(Beginning of Source data)
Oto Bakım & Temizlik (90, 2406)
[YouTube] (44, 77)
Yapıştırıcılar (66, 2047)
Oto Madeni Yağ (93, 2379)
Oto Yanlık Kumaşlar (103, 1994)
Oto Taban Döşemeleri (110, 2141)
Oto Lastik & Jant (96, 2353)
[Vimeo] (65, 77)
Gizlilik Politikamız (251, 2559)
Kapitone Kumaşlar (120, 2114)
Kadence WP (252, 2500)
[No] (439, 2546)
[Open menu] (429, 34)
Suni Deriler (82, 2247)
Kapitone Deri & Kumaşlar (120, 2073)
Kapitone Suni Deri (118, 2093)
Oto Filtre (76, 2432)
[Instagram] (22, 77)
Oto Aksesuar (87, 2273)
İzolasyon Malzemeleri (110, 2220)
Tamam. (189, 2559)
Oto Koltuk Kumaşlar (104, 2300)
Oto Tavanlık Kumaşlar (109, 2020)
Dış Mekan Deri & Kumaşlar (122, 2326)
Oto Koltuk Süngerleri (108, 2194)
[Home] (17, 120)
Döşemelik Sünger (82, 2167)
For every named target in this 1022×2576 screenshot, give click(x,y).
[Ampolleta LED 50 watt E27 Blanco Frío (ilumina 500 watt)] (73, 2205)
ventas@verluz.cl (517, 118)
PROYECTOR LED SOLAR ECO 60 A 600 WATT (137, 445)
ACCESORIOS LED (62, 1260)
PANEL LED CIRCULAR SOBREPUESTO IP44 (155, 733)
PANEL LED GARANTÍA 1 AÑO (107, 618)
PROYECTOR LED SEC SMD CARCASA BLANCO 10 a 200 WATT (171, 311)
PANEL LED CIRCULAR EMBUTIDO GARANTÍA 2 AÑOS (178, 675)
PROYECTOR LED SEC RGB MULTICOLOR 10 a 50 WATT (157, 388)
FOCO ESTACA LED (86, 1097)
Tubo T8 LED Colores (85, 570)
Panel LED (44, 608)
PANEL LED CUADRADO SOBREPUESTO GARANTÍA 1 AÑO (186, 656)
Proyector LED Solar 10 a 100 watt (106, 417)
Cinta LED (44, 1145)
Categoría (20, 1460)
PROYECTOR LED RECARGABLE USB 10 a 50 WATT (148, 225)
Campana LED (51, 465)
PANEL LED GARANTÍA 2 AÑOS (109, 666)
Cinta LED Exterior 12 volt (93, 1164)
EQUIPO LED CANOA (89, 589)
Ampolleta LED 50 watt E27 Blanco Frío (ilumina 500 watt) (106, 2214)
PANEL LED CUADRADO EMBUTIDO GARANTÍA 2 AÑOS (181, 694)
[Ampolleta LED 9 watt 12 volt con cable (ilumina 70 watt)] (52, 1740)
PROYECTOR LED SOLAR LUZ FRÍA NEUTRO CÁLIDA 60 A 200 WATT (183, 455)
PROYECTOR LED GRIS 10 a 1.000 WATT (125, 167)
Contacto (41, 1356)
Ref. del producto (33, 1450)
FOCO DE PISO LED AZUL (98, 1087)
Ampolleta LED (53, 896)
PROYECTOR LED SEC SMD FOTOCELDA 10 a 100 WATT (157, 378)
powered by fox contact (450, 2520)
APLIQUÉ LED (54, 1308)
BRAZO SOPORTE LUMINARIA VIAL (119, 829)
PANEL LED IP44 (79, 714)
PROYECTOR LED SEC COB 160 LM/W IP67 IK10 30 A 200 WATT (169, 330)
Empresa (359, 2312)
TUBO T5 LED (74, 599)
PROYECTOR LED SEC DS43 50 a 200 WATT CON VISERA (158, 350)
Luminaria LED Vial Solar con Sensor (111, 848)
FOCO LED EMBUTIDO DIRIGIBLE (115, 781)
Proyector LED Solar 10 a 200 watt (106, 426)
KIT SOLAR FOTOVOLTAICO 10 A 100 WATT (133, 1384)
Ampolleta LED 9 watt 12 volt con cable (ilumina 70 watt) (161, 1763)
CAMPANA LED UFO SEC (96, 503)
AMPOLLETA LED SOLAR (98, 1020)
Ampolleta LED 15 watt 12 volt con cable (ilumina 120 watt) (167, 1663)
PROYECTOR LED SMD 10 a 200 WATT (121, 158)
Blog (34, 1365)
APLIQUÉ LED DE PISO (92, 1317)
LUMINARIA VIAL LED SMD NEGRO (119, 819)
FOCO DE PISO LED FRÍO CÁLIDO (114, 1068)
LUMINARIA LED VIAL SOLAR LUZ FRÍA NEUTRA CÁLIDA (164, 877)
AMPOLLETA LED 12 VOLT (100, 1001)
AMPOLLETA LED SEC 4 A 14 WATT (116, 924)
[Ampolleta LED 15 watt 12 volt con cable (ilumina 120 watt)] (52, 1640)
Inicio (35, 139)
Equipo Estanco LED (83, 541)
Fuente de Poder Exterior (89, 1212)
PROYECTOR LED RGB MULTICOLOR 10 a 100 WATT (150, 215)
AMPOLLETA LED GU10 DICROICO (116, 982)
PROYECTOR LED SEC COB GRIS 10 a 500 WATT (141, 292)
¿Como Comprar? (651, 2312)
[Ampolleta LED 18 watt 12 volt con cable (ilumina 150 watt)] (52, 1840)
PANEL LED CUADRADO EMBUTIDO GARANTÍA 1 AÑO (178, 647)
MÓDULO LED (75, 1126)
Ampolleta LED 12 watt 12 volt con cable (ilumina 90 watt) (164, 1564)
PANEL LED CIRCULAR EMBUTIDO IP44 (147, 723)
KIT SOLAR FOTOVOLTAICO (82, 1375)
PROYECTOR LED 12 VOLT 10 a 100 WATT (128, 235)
(End of Source data)
• _Work request_: Output the lines of the records above exactly as they appear, from the line containing "PANEL LED CIRCULAR EMBUTIDO GARANTÍA" through the line containing "Campana LED (51, 465)".

• _Solution to this task_:
PANEL LED CIRCULAR EMBUTIDO GARANTÍA 2 AÑOS (178, 675)
PROYECTOR LED SEC RGB MULTICOLOR 10 a 50 WATT (157, 388)
FOCO ESTACA LED (86, 1097)
Tubo T8 LED Colores (85, 570)
Panel LED (44, 608)
PANEL LED CUADRADO SOBREPUESTO GARANTÍA 1 AÑO (186, 656)
Proyector LED Solar 10 a 100 watt (106, 417)
Cinta LED (44, 1145)
Categoría (20, 1460)
PROYECTOR LED RECARGABLE USB 10 a 50 WATT (148, 225)
Campana LED (51, 465)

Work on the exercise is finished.